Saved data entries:
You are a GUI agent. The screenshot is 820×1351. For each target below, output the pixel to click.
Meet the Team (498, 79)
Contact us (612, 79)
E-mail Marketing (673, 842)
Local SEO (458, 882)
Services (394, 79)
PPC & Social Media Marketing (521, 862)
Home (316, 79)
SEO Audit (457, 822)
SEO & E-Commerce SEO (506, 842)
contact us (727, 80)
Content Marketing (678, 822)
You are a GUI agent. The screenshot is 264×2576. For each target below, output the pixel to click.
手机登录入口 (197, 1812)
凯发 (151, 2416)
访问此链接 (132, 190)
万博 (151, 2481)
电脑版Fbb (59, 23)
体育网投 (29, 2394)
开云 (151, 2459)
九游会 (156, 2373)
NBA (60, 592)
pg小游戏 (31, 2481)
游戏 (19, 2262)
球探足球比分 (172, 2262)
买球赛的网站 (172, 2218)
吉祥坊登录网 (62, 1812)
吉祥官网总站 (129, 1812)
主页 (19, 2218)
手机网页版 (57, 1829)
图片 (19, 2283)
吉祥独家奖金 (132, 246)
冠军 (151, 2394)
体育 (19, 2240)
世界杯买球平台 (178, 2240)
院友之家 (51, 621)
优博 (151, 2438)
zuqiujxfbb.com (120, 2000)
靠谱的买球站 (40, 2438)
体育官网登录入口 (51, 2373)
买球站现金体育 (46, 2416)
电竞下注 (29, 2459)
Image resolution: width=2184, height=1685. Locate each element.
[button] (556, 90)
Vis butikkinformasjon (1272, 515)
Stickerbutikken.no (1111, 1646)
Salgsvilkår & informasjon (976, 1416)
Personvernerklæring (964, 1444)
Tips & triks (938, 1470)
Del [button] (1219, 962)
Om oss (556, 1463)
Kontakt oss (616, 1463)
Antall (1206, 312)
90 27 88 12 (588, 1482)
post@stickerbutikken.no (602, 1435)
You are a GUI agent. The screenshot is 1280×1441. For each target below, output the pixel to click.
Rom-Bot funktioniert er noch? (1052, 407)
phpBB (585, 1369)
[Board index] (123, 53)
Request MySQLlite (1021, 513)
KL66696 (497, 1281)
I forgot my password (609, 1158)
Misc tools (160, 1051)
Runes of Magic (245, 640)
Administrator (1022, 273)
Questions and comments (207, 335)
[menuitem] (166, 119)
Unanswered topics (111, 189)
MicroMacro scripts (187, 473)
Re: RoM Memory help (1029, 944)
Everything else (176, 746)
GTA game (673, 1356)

What to produce:
Retype each entry exactly, leaving none of them out.

Output for this exercise:
You are a GUI agent. The screenshot is 820×1351. For each target below, output the pixel to click.
Meet the Team (498, 79)
Contact us (612, 79)
E-mail Marketing (673, 842)
Local SEO (458, 882)
Services (394, 79)
PPC & Social Media Marketing (521, 862)
Home (316, 79)
SEO Audit (457, 822)
SEO & E-Commerce SEO (506, 842)
contact us (727, 80)
Content Marketing (678, 822)
You are a GUI agent. The screenshot is 264×2576. For each target below, output the pixel to click.
手机登录入口 (197, 1812)
凯发 (151, 2416)
访问此链接 (132, 190)
万博 (151, 2481)
电脑版Fbb (59, 23)
体育网投 (29, 2394)
开云 (151, 2459)
九游会 (156, 2373)
NBA (60, 592)
pg小游戏 (31, 2481)
游戏 (19, 2262)
球探足球比分 (172, 2262)
买球赛的网站 (172, 2218)
吉祥坊登录网 (62, 1812)
吉祥官网总站 (129, 1812)
主页 (19, 2218)
手机网页版 (57, 1829)
图片 (19, 2283)
吉祥独家奖金 (132, 246)
冠军 (151, 2394)
体育 (19, 2240)
世界杯买球平台 (178, 2240)
院友之家 (51, 621)
优博 (151, 2438)
zuqiujxfbb.com (120, 2000)
靠谱的买球站 (40, 2438)
体育官网登录入口 (51, 2373)
买球站现金体育 (46, 2416)
电竞下注 (29, 2459)
Image resolution: width=2184, height=1685. Locate each element.
[button] (556, 90)
Vis butikkinformasjon (1272, 515)
Stickerbutikken.no (1111, 1646)
Salgsvilkår & informasjon (976, 1416)
Personvernerklæring (964, 1444)
Tips & triks (938, 1470)
Del [button] (1219, 962)
Om oss (556, 1463)
Kontakt oss (616, 1463)
Antall (1206, 312)
90 27 88 12 (588, 1482)
post@stickerbutikken.no (602, 1435)
You are a GUI agent. The screenshot is 1280×1441. For each target below, output the pixel to click.
Rom-Bot funktioniert er noch? (1052, 407)
phpBB (585, 1369)
[Board index] (123, 53)
Request MySQLlite (1021, 513)
KL66696 (497, 1281)
I forgot my password (609, 1158)
Misc tools (160, 1051)
Runes of Magic (245, 640)
Administrator (1022, 273)
Questions and comments (207, 335)
[menuitem] (166, 119)
Unanswered topics (111, 189)
MicroMacro scripts (187, 473)
Re: RoM Memory help (1029, 944)
Everything else (176, 746)
GTA game (673, 1356)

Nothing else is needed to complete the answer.